Mr Zeman, who is known as the “father” of the Lan Kwai Fong entertainment district and is also chairman of Ocean Park, said he decided to become a naturalised Chinese because he had lived and worked in Hong Kong for 38 years and always considered the city his home.
He said he filed his application to surrender his Canadian passport as early as the end of last year, two months before a row erupted over the foreign citizenship of newly appointed undersecretaries and political assistants, adding that it was right that the five undersecretaries renounced their foreign nationality eventually.
“I think that if you are really working for the government, on behalf of the government, on behalf of Hong Kong citizens, you should have a local passport.”
Mr Zeman said the idea of obtaining Chinese nationality had been a quick decision to make and it came to him after he campaigned for former security secretary Regina Ip Lau Suk-yee in the Legislative Council by-election last year.
“It brought me into ... really the heart of politics in Hong Kong,” he said. “It’s time to really solidify my beliefs, and I really want to be a Hong Kong citizen. I want to be a local, a real local.”
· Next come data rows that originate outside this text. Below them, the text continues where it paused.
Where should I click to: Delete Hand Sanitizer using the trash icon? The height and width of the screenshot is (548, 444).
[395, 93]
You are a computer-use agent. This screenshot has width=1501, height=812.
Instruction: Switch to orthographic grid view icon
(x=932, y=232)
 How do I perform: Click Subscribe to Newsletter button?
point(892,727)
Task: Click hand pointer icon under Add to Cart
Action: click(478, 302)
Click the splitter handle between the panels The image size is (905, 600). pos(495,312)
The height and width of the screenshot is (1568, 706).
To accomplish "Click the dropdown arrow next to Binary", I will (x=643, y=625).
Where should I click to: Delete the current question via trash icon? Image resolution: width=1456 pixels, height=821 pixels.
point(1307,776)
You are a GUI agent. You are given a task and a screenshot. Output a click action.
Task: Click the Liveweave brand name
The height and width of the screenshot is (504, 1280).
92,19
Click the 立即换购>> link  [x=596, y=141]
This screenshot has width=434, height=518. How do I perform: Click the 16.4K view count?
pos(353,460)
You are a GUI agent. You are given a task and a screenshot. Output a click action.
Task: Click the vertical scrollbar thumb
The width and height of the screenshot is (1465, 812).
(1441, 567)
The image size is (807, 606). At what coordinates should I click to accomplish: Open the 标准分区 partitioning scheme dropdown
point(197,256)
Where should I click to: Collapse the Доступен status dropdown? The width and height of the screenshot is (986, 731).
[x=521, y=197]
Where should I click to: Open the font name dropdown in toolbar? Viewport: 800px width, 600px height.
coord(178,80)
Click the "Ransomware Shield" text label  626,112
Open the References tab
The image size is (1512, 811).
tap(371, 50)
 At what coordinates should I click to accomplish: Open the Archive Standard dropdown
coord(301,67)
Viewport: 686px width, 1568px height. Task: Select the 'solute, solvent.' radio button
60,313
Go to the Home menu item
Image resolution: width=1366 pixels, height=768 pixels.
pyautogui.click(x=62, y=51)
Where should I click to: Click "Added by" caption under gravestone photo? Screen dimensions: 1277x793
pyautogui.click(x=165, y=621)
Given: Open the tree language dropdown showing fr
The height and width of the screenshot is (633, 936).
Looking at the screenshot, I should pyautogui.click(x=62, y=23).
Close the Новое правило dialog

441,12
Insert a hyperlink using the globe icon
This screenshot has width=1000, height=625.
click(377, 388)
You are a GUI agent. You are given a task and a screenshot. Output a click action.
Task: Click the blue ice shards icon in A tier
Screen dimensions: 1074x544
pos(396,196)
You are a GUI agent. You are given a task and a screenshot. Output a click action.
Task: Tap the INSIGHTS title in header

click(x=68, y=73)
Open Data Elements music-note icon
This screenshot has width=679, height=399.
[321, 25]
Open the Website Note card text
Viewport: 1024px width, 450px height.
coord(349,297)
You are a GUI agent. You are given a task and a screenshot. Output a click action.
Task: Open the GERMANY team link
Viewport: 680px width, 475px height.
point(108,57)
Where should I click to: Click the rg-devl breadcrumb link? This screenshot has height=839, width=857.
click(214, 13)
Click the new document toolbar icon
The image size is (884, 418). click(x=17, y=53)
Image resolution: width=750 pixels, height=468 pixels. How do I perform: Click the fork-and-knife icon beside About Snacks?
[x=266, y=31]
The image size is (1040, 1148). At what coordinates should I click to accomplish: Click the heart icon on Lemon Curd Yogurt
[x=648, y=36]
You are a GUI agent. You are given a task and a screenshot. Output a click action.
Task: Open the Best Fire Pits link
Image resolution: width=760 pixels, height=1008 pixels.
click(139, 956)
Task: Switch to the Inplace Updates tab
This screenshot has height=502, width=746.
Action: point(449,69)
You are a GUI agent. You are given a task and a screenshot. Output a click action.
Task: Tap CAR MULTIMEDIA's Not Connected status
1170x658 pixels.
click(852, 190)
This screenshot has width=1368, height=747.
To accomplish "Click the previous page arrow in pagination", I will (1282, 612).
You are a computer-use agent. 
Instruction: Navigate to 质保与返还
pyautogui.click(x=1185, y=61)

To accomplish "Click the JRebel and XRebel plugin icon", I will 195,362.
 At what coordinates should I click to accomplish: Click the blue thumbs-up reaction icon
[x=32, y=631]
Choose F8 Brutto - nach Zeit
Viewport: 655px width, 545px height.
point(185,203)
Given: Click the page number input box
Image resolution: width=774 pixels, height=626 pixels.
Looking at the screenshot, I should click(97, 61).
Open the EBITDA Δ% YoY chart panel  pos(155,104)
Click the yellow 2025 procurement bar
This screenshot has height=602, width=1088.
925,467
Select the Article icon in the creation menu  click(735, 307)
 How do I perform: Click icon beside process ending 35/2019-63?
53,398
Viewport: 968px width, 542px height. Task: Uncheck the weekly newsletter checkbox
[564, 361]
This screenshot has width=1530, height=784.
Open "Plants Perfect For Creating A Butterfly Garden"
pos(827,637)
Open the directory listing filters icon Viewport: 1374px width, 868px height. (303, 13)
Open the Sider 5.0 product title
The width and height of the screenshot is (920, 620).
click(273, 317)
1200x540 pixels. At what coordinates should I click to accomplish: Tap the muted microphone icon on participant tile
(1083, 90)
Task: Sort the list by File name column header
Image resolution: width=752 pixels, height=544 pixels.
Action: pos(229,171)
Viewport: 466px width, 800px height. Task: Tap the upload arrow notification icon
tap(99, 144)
The 60-year-old German-born Jewish entrepreneur said it had not been a difficult decision, having spent his adult and business life in Hong Kong.
“My family, my children are grown up here ... We have always considered Hong Kong as home,” he said, adding that he did not feel Canadian and had not been to that country for 10 years.
Mr Zeman is the first one in his family to renounce Canadian citizenship, and will leave it to his family members to decide whether they wish to follow suit.
He sits on government advisory committees, frequently offers help to mainland provincial governments, and is now entitled to take up more official roles and posts as a Chinese national.
“I’ve been asked many times: did you do this to become the chief executive or in order to be in Legco? ... No, I like what I am doing,” he said. “I can’t see myself being in Legco ... I think I can get a lot more done from where I sit.”
Mr Zeman said he probably would not be able to take up more public posts. “I sit on so many committees ... that you can almost say that I am like a private government official.” Official bodies he sits on include the Commission on Strategic Development, the Tourism Strategy Group and Urban Renewal Authority. He has just been appointed a member of the West Kowloon Cultural District Authority.
Asked whether he would like to be a local delegate to the National People’s Congress and Chinese People’s Political Consultative Conference, he said: “If I was asked, I’d consider if it was something that I could contribute to ... I haven’t really thought about it but I guess if somebody asks me, I always could consider it.”